Penyambutan tamu secara adat diakhiri dengan acara tombak babi yang menunjukkan keramahtamahan orang Sumba.
Saya ulangi kata per kata hingga membentuk kalimat di dalam hati. "Nanti kalau diberi buah sirih sama biji pinang, diterima ya. Habis itu coba dikunyah." Nasihat itu seolah melekat di benak saya selama dua jam perjalanan dari Bandara Tambolaka menuju sebuah desa tak berlistrik di pengujung barat Pulau Sumba, Kendautana.
"Itu sebagai bentuk penghormatan kita atas sambutan mereka," nasihat itu terus berlanjut di pikiran saya.
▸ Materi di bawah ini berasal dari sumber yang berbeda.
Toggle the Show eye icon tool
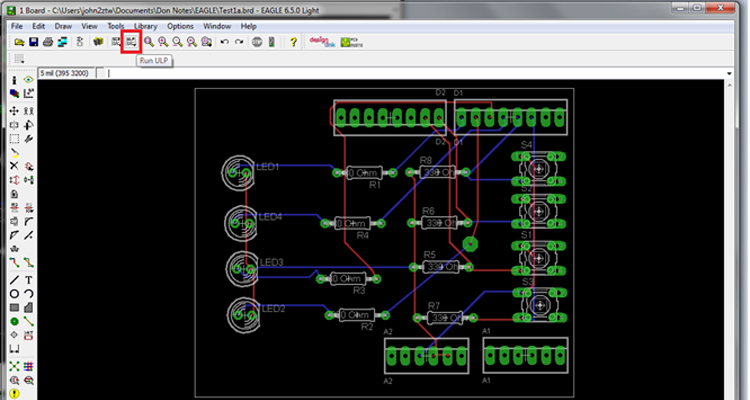 click(x=29, y=79)
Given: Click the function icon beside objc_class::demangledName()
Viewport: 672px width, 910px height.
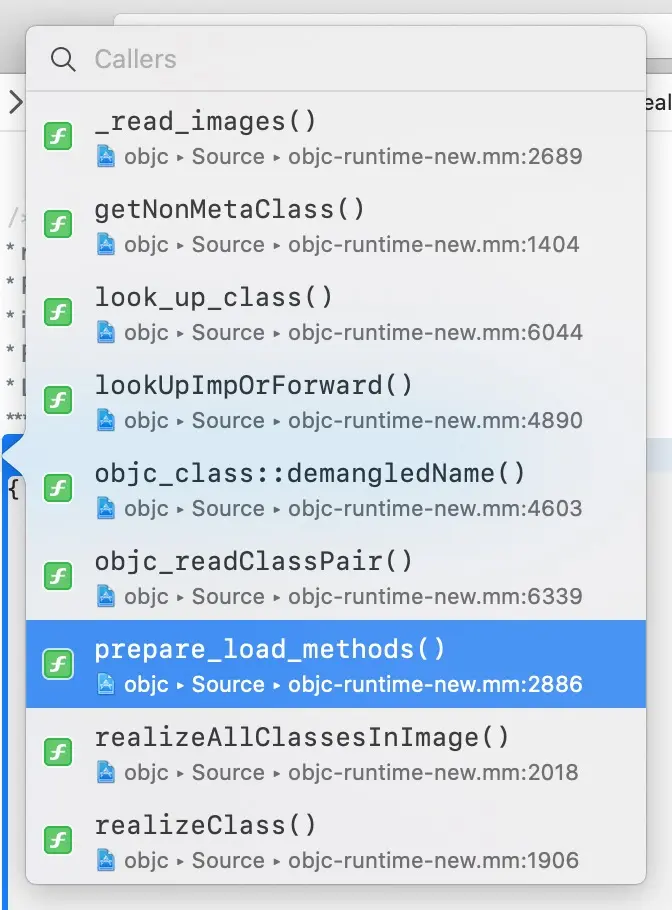Looking at the screenshot, I should 58,488.
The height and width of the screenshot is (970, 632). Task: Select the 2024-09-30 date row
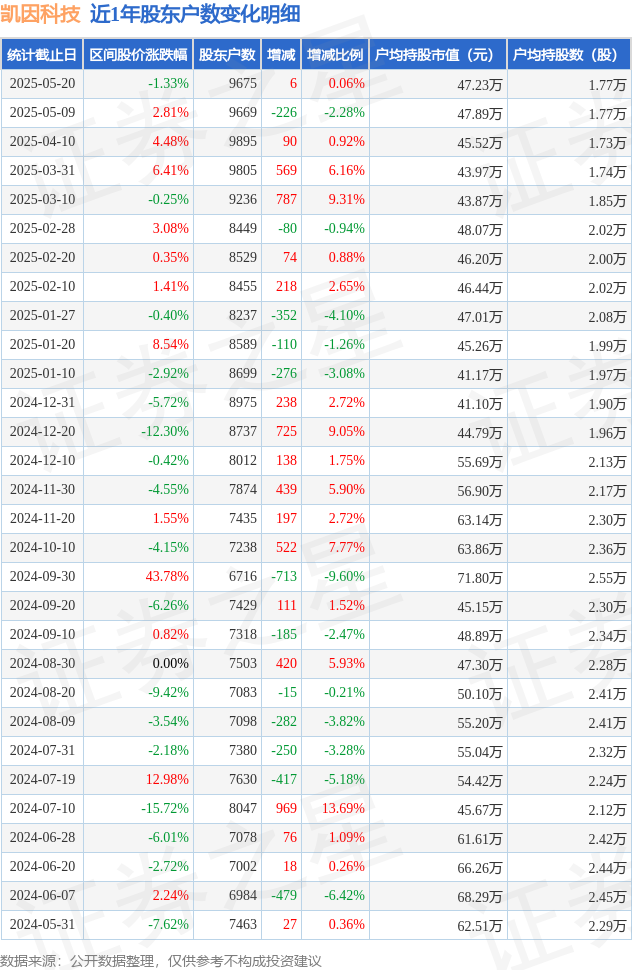click(316, 577)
Di atas mobil double cabin yang saya tumpangi, yang melaju di antara padang sabana yang hanya dihuni satu-dua pohon meranggas, saya terus meyakinkan diri saya sendiri. "Harus dikunyah," batin saya.
Lupa mengoreksi jam tangan ke Waktu Indonesia Tengah, jarum jam saya masih menunjuk pukul dua siang. Padahal, seharusnya pukul tiga sore, tepat saat rombongan kami tiba di gerbang desa yang kami tuju. Sebuah desa yang masuk ke dalam Kabupaten Sumba Barat Daya ini.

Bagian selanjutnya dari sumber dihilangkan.